Start of PAGE

Unrest Shakes Syria’s Lively Art Scene
Wissam Shaabi didn’t want to leave.
As the conflict in Syria spilled into Damascus earlier this year, the artist regularly went to his studio and kept painting.
He noticed that some of his fellow artists began to incorporate the conflict into their work, capturing the chaos and bloodshed that became routine. Shaabi, 26, tried to paint the opposite, using bright colors and abstract shapes to convey a sense of hope.
It wasn’t easy to maintain his optimism. One evening this summer, Shaabi heard a heavy gun battle near his home. “It was horrible. You just think of running,” he said. “It’s not safe anywhere. Something can happen at any time.”
Shaabi decided it was time to get out. He packed up 10 paintings that he was working on, left behind another 20 and moved with his family to Lebanon in July.
Shaabi is only one of dozens of Syrian artists who have fled the conflict.
“A lot of my friends left the country. Some of them went to Amman or to Egypt,” Shaabi said. “The situation is very tough. You can’t have a normal life. You don’t have the freedom to exhibit anything.”
Shaabi has had a measure of success since he arrived in Lebanon. He has an exhibition of six paintings at a gallery in Beirut along with two other Syrian artists.
But the adjustment has been difficult. “Sometimes I feel like my body is here, but my mind is there,” Shaabi said.
Before the unrest in Syria began last year, there was a lively art scene in Damascus, and many galleries showcased contemporary painters.
The departure of artists from Syria has caught the attention of gallery owners and collectors in Lebanon. “It was a way for us to discover that Syria has so many great young artists,” said Alia Noueihed Nohra, the owner of the Art Circle gallery in the bustling Hamra neighborhood of west Beirut.
Some of those artists remain at work in Syria.
Rania Moudaress Silva is a 31-year-old painter whose father, Fateh, is seen as one of the pioneers of modern art in Syria. Silva, who uses her ex-husband’s surname, continues to work from her home in Damascus, but she had a solo exhibit at the Art Circle gallery last month.
On opening night, Lebanese art aficionados and a handful of Syrian artists and friends checked out the exhibit while sipping champagne and juice. Many of the paintings were large portraits of women blended with naturalistic themes: dark birds flying across the face of one woman, roots splayed across the face of another.
“People think it’s too happy and bright,” Silva said, reflecting on her art. “But I don’t want to give in to the dark. These images are my only escape.”
Since the uprising in Syria began last year, Silva’s life in Damascus has been upended. “Going out of the house now, you expect to be killed at anytime,” she said. “It changes your life.”
Silva has set up a gallery in the basement of her home in Damascus to work discreetly. She worries constantly about her seven-year-old son, who often hears explosions that rattle their windows. She tells him it is only fireworks.

End of PAGE
Start of DATA

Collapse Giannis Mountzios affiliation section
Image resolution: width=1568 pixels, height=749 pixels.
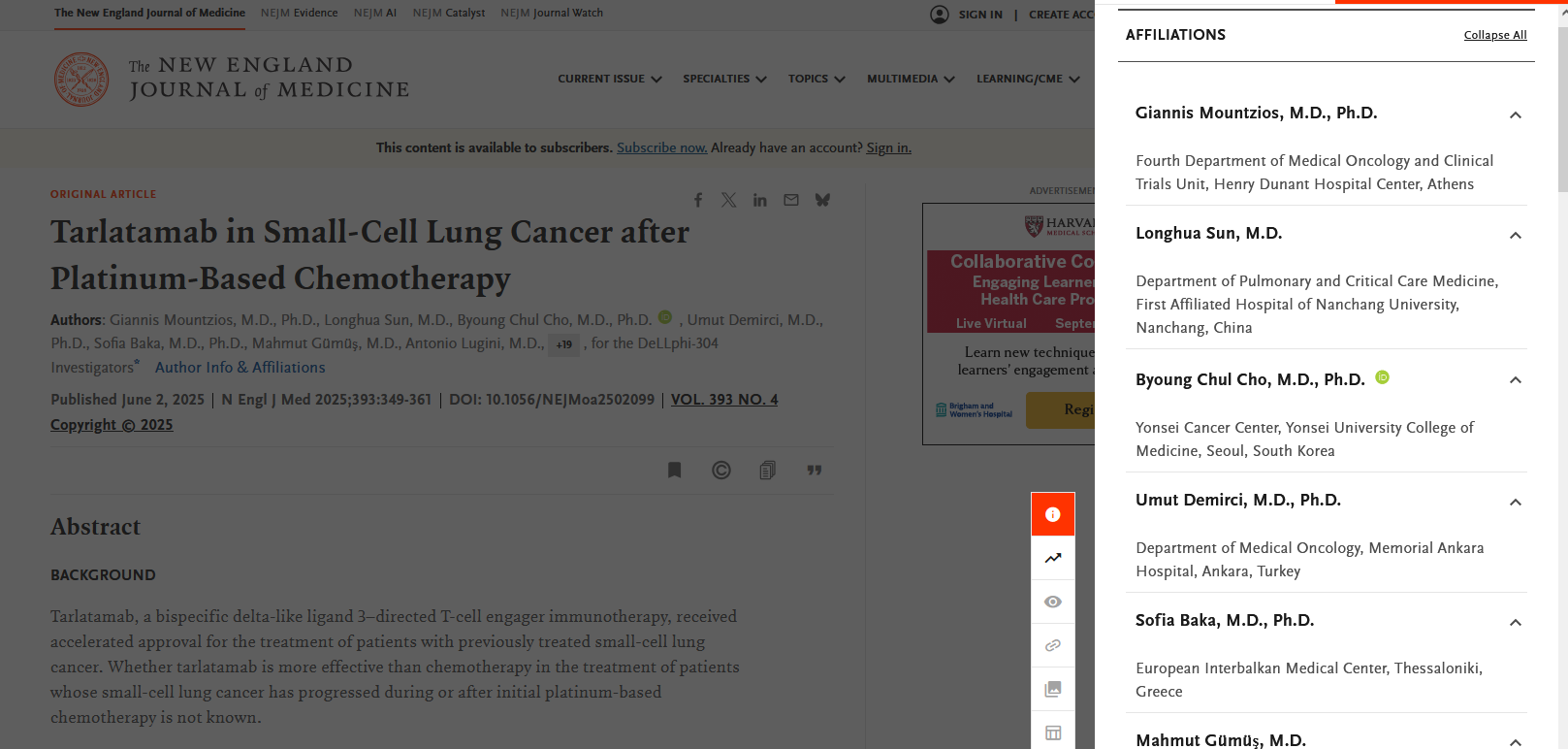[x=1515, y=115]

End of DATA

YOUR TASK >>
Answer these from the article on Syria's art scene, numbering each answer to match:
1. How many paintings did Shaabi pack up before moving to Lebanon?
2. In which neighborhood of west Beirut is the Art Circle gallery?
3. What does Silva tell her son the explosions are?

SOLUTION FOR THIS EXERCISE >>
1. 10
2. Hamra
3. Fireworks